» **Texto extraído**
────────────────
As redes móveis sem fio são usualmente categorizadas de duas maneiras: infraestruturadas e sem infraestrutura. Na categoria infraestruturada, há um sistema fixo e cabeado que provê a comunicação entre os nós móveis. Por outro lado, na categoria sem infraestrutura, que também é conhecida pelo acrônimo MANET (Mobile Ad Hoc Network ou Redes Móveis Ad Hoc), os próprios nós móveis atuam como servidores, clientes e roteadores, havendo a comunicação sem infraestrutura fixa.
A arquitetura Peer-to-Peer (P2P) se torna especialmente atrativa para o desenvolvimento de aplicações de streaming sob demanda quando há limitações de banda nos servidores, o que é típico em cenários de crescente utilização de tecnologias móveis. Paradigmas tradicionais, como Cliente/Servidor, são mais propensos a desbalancear o tráfego na rede, a consumir vorazmente a banda dos enlaces de comunicação e a exaurir a capacidade de processamento dos servidores, resultando em ineficiência e baixa escalabilidade.
O protocolo P2P mais eficiente para a replicação de arquivos na Internet é o BitTorrent. Sob esse protocolo, o arquivo é dividido em pedaços e os peers (pares ou colegas, em inglês) que mais colaboram na disseminação desses pedaços são aqueles que mais rapidamente recebem novos pedaços. Toda essa eficiência motivou propostas de sua adaptação para streaming sob demanda em redes com fio, que também são chamadas de redes cabeadas.
────────────────
» **Dados de entrada**
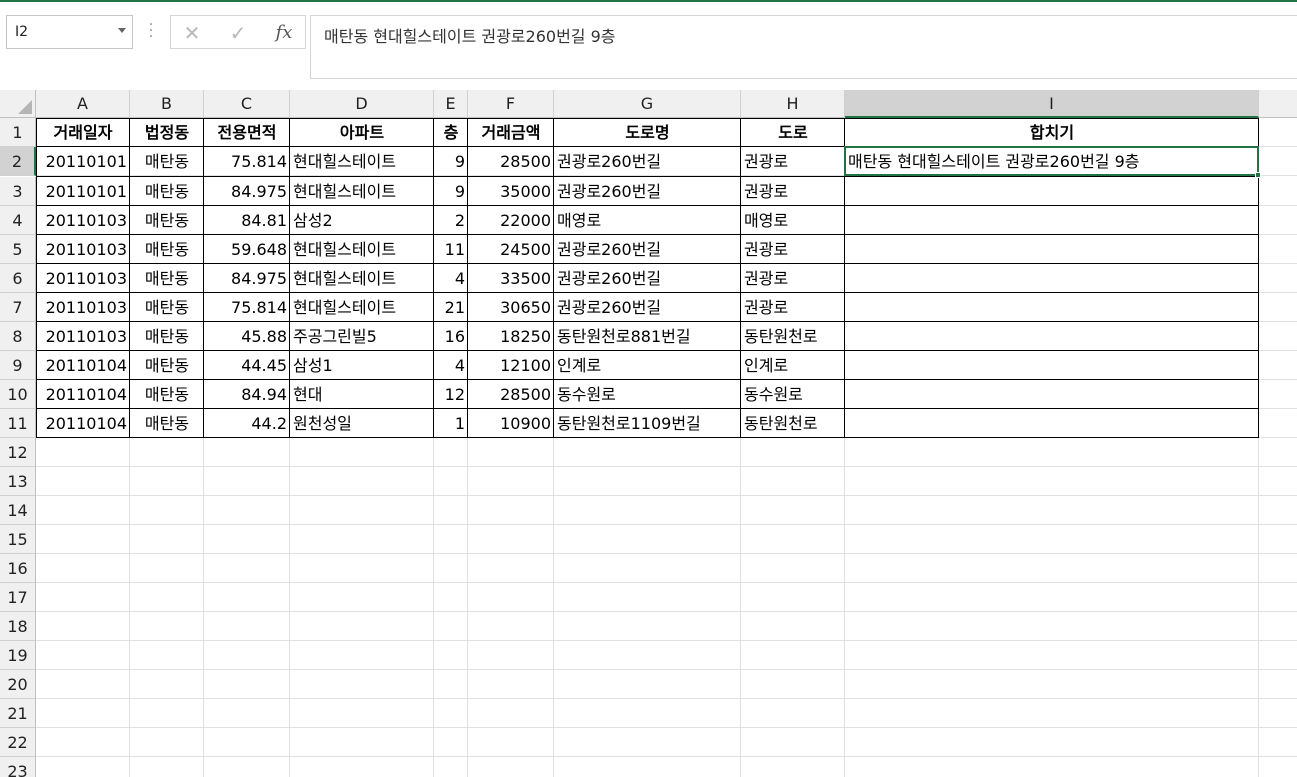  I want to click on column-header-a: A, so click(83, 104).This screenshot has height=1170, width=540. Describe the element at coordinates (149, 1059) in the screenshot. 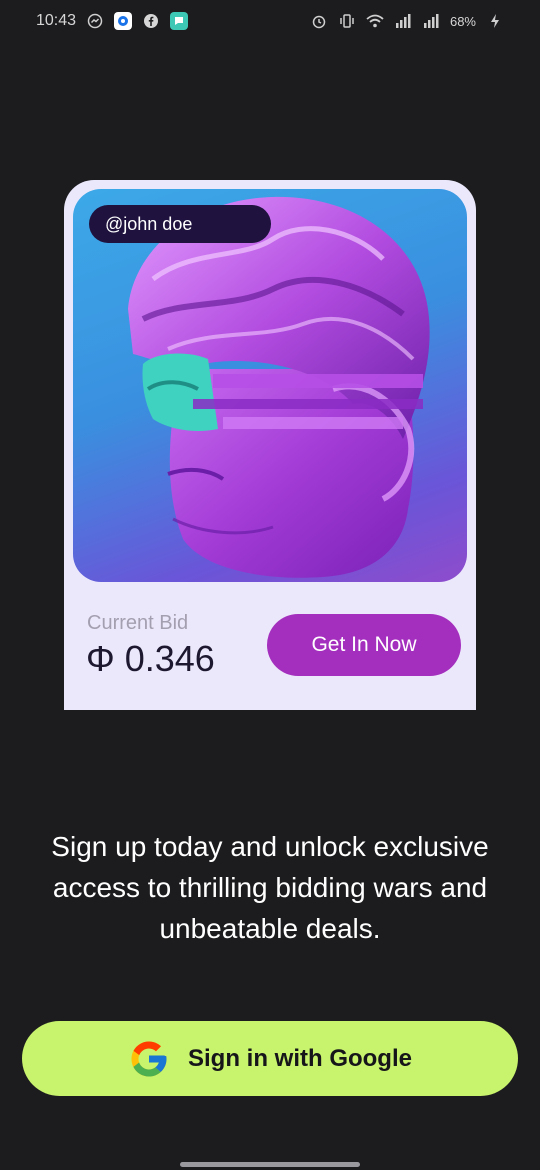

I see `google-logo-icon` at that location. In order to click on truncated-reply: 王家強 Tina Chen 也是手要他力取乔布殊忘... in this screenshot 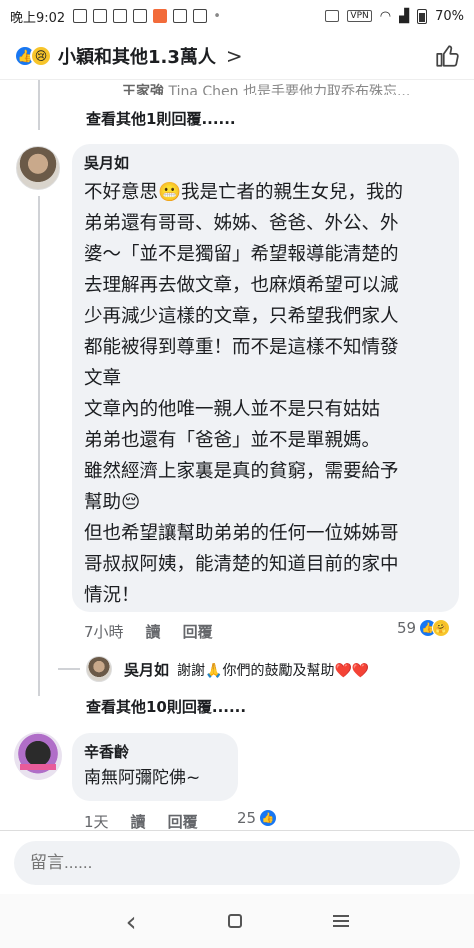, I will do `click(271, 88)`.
────────────────
» **Tarefa 1**
Devolva, sem nenhuma alteração, o trecho do texto sobre redes móveis que começa nas palavras "A arquitetura Peer-to-Peer" e termina depois de "e baixa escalabilidade.".
» **Tarefa 2**
Segundo o texto sobre redes móveis, quais papéis os próprios nós móveis desempenham na categoria sem infraestrutura? Liste todos.
» **Tarefa 3**
Traduza para o inglês esta frase do texto sobre redes móveis: "O protocolo P2P mais eficiente para a replicação de arquivos na Internet é o BitTorrent."

» **Solução do exercício 1**
A arquitetura Peer-to-Peer (P2P) se torna especialmente atrativa para o desenvolvimento de aplicações de streaming sob demanda quando há limitações de banda nos servidores, o que é típico em cenários de crescente utilização de tecnologias móveis. Paradigmas tradicionais, como Cliente/Servidor, são mais propensos a desbalancear o tráfego na rede, a consumir vorazmente a banda dos enlaces de comunicação e a exaurir a capacidade de processamento dos servidores, resultando em ineficiência e baixa escalabilidade.

» **Solução do exercício 2**
- servidores
- clientes
- roteadores

» **Solução do exercício 3**
The most efficient P2P protocol for file replication on the Internet is BitTorrent.